Pat Neale

Senior Scientists, Smithsonian Environmental Research Center

In the frigid waters around Antarctica and in a much more temperate laboratory in Edgewater, MD, photobiologist Pat Neale studies the effects of light on living organisms, particularly the effects of solar ultraviolet radiation (UV) on phytoplankton. His interest in the long-term variations of UV from the sun, how UV transmits through water and how it affects marine life translates into the development of models for predicting the impacts of climate change on a critical component of the Earth’s carbon cycle.

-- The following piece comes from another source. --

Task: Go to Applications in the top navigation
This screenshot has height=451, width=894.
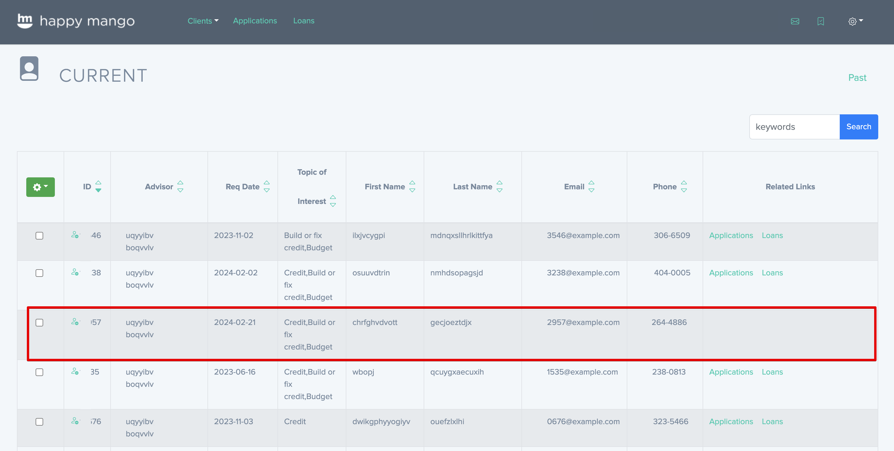Action: pyautogui.click(x=255, y=21)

Aboard the National Science Foundation icebreaker Nathaniel B. Palmer in Antarctica and in his Maryland lab, Pat uses an instrument developed and constructed at the Smithsonian to measure the varying levels of UV that can penetrate the ocean and affect phytoplankton. His work in polar radiation and UV radiation monitoring feeds into the U.S. Interagency Ultraviolet Radiation Monitoring Network, which tracks the variation of short (UVB) and long (UVA) wavelength radiation and supports research on their effects.

Pat received his bachelor’s degree in environmental science from the State University of New York in 1976, followed by a master’s in statistics from Columbia University in 1981 and a doctorate in aquatic ecology from University of California, Davis, in 1985. His first field expedition to Antarctica was in 1989, and he most recently visited in 2006. He continues to study Antarctic productivity by integrating data accumulated from field campaigns into mathematical models. He has published over 100 papers related to his work in journals including ScienceNature and Limnology and Oceanography.

Pat likes to listen to and perform music of all kinds; plays keyboard in the SERC Band "The Muddy Creeks"; and, for a while, majored in music composition in college.